RECORD EXCERPTS start

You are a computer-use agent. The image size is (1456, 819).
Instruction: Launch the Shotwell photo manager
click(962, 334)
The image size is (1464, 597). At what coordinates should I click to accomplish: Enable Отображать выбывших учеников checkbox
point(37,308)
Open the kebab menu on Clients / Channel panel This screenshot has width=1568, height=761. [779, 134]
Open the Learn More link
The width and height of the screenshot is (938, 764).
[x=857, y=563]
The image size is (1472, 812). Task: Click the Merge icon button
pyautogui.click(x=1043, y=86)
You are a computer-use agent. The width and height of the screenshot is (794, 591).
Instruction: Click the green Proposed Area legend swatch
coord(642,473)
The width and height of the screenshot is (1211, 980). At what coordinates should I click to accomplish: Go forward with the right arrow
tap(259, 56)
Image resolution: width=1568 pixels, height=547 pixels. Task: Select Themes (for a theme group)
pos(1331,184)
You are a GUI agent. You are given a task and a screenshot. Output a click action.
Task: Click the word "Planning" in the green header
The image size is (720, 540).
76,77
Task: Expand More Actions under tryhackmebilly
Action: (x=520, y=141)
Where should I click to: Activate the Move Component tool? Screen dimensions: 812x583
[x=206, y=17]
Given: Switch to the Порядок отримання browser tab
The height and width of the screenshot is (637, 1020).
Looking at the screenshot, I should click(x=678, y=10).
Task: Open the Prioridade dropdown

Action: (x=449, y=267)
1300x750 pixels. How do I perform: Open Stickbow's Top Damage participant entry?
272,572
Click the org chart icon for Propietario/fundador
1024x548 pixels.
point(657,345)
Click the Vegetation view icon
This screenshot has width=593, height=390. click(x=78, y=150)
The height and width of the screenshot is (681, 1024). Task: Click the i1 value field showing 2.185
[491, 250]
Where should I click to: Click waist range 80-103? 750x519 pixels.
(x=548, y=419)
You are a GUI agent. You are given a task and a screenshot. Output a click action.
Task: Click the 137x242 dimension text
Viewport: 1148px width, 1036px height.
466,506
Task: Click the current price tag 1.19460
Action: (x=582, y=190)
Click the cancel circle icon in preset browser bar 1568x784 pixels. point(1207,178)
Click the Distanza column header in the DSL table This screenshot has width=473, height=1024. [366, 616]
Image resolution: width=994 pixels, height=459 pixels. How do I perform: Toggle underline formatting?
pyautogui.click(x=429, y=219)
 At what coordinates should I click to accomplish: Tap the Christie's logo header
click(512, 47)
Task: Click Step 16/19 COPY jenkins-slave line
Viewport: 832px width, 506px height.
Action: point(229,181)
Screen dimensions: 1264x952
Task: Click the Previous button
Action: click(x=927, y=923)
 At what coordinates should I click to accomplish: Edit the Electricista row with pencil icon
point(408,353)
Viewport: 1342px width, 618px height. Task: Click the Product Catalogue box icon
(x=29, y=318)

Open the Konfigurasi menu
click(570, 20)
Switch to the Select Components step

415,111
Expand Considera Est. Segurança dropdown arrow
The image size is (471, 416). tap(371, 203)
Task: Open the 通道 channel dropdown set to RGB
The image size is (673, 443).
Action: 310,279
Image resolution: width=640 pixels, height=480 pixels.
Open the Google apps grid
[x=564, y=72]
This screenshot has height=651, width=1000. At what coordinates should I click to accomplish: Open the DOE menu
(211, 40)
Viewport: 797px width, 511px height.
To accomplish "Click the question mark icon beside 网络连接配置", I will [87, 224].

RECORD EXCERPTS end

§ WORK TO BE COMPLETED:
Starting at the line that contains "This screenshot has height=651, width=1000." and continuing through the end of the records, reproduce those lines with "question mark icon" renamed to "help icon", changing nothing else.

§ EXERCISE SOLUTION:
This screenshot has height=651, width=1000. At what coordinates should I click to accomplish: Open the DOE menu
(211, 40)
Viewport: 797px width, 511px height.
To accomplish "Click the help icon beside 网络连接配置", I will [87, 224].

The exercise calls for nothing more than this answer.